Agent Memory

Posted by AutomataManifold@reddit | LocalLLaMA | View on Reddit | 31 comments

I was researching what options are out there for handling memory for agent-based systems and so forth, and I figured that maybe someone else would benefit from seeing the list.

A lot of agent systems assume GPT access and aren't set up to use local models at all, even if they would theoretically outperform GPT-3. You can often hack in a call to a local server via an API, but it's a bit of a pain and there's no guarantee that the prompts will even work on a different model.

Memory specific projects on GitHub:

Letta - "Letta is an open source framework for building stateful LLM applications." - seems to be designed to run as a server. Based around the ideas in the MemGPT paper, which involves using an LLM to self-edit memory via tool calling. You can call the server from Python with the SDK. There's documentation for connecting to vLLM and Ollama. They recommend using Q6 or Q8 models.

Memoripy - new kid on the block, supports Ollama and OpenAI with other support coming. Tries to model memory in a way that keeps more important memories more available than less important ones.

Mem0 - "an intelligent memory layer" - has gpt-4o as the default but can use LiteLLM to talk to open models.

cognee - "Cognee implements scalable, modular ECL (Extract, Cognify, Load) pipelines" - A little more oriented around being able to ingest documents versus just remembering chats. The idea seems to be that it helps you structure data for the LLM. Can talk to any OpenAI compatible endpoint as a custom provider with a simple way to specify the host endpoint URL (so many things hardcode the URL!). Plus an Ollama specific setting.
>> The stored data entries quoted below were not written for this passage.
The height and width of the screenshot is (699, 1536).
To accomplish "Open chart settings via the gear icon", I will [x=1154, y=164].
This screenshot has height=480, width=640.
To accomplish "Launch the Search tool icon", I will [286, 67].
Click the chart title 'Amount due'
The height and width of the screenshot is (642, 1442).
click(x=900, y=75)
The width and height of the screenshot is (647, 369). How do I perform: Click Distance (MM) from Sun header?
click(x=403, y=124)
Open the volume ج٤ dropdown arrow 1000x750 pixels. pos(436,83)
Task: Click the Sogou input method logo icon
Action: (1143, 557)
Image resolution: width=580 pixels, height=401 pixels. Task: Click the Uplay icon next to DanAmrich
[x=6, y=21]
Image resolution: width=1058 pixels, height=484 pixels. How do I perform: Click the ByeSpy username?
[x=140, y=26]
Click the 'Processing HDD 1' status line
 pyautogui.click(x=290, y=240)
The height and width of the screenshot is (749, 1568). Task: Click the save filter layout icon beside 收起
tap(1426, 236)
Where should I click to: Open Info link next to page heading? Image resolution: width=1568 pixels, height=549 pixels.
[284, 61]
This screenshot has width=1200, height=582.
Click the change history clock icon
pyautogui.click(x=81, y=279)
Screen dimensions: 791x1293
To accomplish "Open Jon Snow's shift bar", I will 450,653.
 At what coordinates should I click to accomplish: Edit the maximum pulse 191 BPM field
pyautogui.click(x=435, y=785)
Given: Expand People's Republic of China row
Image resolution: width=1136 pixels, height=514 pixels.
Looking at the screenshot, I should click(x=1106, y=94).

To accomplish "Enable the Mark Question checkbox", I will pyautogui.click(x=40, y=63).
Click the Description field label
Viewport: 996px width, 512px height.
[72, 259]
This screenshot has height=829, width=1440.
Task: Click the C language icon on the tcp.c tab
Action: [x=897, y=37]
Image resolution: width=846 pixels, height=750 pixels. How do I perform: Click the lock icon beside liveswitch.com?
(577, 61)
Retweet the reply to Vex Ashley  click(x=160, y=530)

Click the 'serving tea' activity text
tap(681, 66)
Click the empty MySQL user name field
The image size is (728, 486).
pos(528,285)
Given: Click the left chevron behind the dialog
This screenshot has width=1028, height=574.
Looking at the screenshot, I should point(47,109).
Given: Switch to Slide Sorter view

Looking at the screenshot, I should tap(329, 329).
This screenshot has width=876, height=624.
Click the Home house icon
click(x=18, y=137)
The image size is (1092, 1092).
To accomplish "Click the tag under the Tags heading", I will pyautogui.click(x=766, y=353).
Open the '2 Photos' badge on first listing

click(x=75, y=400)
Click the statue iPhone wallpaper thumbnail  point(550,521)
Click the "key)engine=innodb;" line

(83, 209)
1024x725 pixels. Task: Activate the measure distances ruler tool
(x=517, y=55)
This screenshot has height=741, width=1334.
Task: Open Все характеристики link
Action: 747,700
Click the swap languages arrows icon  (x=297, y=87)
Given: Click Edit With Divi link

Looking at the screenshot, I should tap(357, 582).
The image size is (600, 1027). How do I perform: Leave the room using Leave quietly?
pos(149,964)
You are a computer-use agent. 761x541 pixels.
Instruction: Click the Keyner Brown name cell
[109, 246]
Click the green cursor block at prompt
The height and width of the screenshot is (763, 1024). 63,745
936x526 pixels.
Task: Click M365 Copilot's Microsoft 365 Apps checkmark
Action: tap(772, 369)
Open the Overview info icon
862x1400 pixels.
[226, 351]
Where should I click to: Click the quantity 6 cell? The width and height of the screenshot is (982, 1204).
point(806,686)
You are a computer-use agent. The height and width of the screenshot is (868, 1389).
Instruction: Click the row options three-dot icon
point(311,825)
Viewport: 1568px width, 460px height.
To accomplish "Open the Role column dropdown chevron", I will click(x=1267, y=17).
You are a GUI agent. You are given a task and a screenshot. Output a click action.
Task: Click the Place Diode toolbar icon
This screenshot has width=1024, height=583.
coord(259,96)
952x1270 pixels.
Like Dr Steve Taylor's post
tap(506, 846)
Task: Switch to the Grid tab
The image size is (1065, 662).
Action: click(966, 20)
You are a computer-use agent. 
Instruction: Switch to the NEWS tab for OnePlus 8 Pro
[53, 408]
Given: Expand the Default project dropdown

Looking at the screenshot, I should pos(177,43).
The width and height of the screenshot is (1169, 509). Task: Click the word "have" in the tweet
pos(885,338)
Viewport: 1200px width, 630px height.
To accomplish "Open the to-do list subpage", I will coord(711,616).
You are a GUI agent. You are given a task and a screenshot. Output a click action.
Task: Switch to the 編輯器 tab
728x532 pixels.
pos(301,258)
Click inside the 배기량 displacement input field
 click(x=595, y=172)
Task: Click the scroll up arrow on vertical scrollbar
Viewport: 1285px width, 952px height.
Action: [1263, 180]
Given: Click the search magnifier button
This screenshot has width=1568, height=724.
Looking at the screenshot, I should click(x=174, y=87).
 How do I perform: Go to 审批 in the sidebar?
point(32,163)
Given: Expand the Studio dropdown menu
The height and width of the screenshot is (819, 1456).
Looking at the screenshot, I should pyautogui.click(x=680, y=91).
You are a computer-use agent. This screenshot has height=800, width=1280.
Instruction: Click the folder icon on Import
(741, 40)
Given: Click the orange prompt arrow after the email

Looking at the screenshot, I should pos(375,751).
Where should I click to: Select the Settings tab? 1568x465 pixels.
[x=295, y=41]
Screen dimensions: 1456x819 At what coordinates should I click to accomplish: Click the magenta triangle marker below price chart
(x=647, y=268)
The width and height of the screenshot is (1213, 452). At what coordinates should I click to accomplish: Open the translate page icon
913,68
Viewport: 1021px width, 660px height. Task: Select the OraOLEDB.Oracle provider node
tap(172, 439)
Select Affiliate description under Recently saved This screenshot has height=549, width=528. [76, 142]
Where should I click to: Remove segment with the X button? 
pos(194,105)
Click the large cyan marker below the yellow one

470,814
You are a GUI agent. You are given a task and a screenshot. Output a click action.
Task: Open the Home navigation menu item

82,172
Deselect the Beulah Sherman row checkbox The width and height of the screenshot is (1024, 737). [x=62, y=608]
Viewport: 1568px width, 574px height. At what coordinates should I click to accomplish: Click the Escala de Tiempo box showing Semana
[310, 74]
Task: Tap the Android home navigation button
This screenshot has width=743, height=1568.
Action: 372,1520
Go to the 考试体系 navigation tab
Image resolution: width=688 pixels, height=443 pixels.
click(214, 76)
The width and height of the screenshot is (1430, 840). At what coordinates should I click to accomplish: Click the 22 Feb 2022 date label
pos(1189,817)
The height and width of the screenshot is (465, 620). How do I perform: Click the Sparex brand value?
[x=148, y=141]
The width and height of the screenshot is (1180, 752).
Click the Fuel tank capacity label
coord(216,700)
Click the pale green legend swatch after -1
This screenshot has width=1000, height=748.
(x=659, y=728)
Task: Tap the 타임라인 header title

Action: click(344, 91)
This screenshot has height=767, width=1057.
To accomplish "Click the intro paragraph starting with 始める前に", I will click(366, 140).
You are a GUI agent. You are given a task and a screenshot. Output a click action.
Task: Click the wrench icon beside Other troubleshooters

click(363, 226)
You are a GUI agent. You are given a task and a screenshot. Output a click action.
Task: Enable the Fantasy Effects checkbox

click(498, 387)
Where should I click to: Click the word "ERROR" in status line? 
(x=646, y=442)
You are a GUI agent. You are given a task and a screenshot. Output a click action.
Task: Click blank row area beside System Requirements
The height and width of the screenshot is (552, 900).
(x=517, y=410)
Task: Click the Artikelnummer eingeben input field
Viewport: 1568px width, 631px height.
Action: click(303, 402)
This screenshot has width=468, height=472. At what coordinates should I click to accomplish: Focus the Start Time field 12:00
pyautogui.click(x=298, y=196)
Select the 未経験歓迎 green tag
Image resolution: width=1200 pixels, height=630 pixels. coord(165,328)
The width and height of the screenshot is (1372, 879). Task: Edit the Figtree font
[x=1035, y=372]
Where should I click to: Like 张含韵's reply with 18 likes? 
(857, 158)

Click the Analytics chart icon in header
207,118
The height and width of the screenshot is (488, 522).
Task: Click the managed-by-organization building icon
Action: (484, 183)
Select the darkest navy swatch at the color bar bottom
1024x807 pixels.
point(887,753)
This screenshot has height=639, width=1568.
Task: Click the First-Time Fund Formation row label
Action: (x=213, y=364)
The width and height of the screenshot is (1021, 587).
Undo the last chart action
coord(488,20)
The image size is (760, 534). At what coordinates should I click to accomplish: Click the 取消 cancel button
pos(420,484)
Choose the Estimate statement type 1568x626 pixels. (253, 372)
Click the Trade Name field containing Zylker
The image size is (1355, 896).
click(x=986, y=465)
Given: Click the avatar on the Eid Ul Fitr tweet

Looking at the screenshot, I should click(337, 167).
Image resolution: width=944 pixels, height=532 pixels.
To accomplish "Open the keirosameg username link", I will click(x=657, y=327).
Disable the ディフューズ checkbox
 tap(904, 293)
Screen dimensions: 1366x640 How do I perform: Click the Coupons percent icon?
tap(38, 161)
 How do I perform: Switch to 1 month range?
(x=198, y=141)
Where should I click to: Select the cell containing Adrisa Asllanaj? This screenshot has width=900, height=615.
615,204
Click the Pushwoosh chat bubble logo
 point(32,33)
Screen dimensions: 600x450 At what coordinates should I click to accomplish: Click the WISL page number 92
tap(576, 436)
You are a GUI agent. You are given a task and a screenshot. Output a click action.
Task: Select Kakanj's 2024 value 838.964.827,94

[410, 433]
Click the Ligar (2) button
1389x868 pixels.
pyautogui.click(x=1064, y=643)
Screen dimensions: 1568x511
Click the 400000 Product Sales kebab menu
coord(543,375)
Has a minimum open model recommended is Mixtral-8x7B

Motorhead (DEPRECATED) - no longer maintained - server to handle chat application memory

Haystack Basic Agent Memory Tool - agent memory for Haystack agents, with both short and long-term memory.

memary - A bit more agent-focused, automatically generates memories from agent interactions. Assumes local models via Ollama.

kernel-memory - a Microsoft experimental research project that has memory as a plugin for other services.

Zep - maintains a temporal knowledge graph of user information to track how facts change over time. Supports using any OpenAI compatible API, with LiteLLM explicitly mentioned as a possible proxy. Has a Community edition and a host Cloud version; the Cloud version supports importing non-chat data.

MemoryScope - Memory database for chatbots. Can use Qwen. Includes memory consolidation and reflection, not just retrieval.

Just write your own:

LangGraph Memory Service - an example template that shows how to implement memory for LangGraph agents.

txtai - while txtai doesn't have an official example of implementing chatbot memory, they have plenty of RAG examples like this one and this one and this one that make me think it would be a viable option.

Langroid has vector storage and source citation.

LangChain memory

Other things:

WilmerAI has assistants with memory.

EMENT: Enhancing Long-Term Episodic Memory in Large Language Models - research project, combining embeddings and entity extraction.
Agent frameworks

Did I miss anything? Anyone had success using these with open models?